For people under 35 who’ve been trying for a year to conceive another child with no luck, Dr. Adeleye recommends seeing a reproductive endocrinologist and infertility specialist. If you’re between 35 and 39 years old, that time window shrinks to six months. Women who are 40 or older, or have a condition that might impact infertility, should consult an expert “right away.”

The trauma of trying again—and failing

With so much emphasis on timelines, tests, and treatment plans, it’s easy for the emotional toll of secondary infertility to take a backseat. But for me, the medical aspects didn’t impact me nearly as much as the loneliness. I didn’t know where I could safely share my experience with fear of judgment. In the infertility groups I’d found solace in many years ago, I felt guilty because I already had a child. In my mom group, everyone already had their families of four. I felt like an outlier—suspended between two worlds, belonging fully to neither.

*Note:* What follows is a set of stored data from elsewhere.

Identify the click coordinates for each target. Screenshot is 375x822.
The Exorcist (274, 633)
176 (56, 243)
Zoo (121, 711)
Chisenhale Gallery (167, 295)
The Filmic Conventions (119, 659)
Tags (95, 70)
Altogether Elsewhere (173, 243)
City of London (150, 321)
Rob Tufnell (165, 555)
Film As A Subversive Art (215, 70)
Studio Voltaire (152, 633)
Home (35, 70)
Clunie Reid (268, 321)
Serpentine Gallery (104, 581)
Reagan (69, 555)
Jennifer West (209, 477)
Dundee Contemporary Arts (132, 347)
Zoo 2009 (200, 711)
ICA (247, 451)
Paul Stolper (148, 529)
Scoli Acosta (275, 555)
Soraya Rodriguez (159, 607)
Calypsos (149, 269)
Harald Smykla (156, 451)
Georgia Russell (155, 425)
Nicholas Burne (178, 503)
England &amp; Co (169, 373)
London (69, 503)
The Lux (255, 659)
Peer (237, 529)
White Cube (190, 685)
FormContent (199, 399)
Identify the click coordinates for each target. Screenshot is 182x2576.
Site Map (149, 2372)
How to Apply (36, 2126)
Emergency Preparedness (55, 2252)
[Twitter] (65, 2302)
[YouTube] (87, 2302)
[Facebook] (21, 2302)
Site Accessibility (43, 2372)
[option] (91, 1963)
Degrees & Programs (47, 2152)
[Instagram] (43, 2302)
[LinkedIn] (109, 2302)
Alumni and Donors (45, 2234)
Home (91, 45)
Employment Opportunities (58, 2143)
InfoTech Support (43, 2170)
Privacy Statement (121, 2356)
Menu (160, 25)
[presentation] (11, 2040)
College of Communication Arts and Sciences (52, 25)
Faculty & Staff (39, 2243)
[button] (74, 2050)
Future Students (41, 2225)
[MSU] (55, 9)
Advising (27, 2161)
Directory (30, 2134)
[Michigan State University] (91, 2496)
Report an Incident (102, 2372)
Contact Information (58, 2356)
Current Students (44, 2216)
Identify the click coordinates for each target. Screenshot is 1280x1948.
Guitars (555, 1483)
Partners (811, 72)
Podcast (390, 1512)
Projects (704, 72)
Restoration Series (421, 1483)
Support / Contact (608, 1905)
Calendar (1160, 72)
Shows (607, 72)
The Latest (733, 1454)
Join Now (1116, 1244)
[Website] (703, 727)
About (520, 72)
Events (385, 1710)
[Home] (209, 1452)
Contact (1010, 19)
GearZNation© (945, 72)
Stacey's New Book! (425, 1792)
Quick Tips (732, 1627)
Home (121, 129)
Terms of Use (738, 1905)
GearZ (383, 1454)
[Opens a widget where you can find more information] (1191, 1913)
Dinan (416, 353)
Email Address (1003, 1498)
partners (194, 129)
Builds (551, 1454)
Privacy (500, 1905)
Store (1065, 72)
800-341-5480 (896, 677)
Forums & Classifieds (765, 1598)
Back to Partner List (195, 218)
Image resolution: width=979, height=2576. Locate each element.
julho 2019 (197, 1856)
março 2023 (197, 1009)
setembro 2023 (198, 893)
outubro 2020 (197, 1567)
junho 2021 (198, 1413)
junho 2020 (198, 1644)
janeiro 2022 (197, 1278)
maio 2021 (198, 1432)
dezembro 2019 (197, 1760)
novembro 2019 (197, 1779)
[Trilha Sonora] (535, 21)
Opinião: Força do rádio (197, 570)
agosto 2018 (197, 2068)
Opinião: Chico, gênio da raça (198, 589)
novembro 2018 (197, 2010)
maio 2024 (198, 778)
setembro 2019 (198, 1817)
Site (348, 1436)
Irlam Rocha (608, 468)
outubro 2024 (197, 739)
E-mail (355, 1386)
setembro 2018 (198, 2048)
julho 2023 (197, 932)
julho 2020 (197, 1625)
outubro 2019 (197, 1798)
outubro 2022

“Secondary infertility kind of hurts the worst sometimes because you already have a child, so you feel like you know how this works,” says Marissa Nelson, a Washington, D.C.-based author and licensed therapist who has experienced it herself. “Now when you’re ready to expand your family, it’s not happening.”

I was mindful not to complain too much in the infertility group lest they (rightfully) retort, “Well, at least you already have one.” And they weren’t wrong. I’m so grateful for my daughter. However, I’d be lying if I said I didn’t envision us as a family of four. In a way, I felt greedy asking for another child when these women were struggling to have one. Why couldn’t I just be content with our one?

“Pause,” Nelson says. “You are allowed to have more. You’re allowed to want whatever it is that your heart desires.” She frames this tension not as being ungrateful, but as a question of worthiness and whether we believe we’re allowed to fully name our desires without shrinking or apologizing for them.

“Traditionally, Black women and people of color have been conditioned to want less and be grateful for what we get while others are allowed to dream as big as they’d like to dream and have everything their heart desires,” she continues. Nelson links this to worthiness and the discomfort many high-achieving women have with ease and receiving.

Those beliefs don’t just shape how we feel. They also shape the choices we make. Trying for a second child means returning to a cacophony of appointments, procedures and waiting. It looks like receiving a negative pregnancy test while on a work trip across the country and constantly asking ourselves whether we keep going.

“Having a child at home can increase the drive to be successful again,” Adeleye says, but it can also introduce practical hurdles, like figuring out who can handle daycare drop-off on mornings with monitoring appointments.

Infertility, in general, is traumatic and undergoing IVF again feels like reopening old wounds.

But secondary infertility has taught me that grief doesn’t disappear overnight, just because you’ve already experienced joy. It simply changes shape. It shows up quietly, in parking lots and waiting rooms, in the space between hope and acceptance.

It remains to be seen how this chapter will end and our daughter will become a big sister. What I do know, however, is that secondary infertility deserves to be named and not minimized, and that it cannot be erased by gratitude alone.

I can love the child I have while still wanting another and that doing so doesn’t make me a bad person. And in finally allowing myself to hold that grief without shame, without guilt or apology, I’ve learned that tending to myself—mind, body, and spirit—is not indulgent. It’s necessary. This grief may be quiet, but it still deserves to take up space.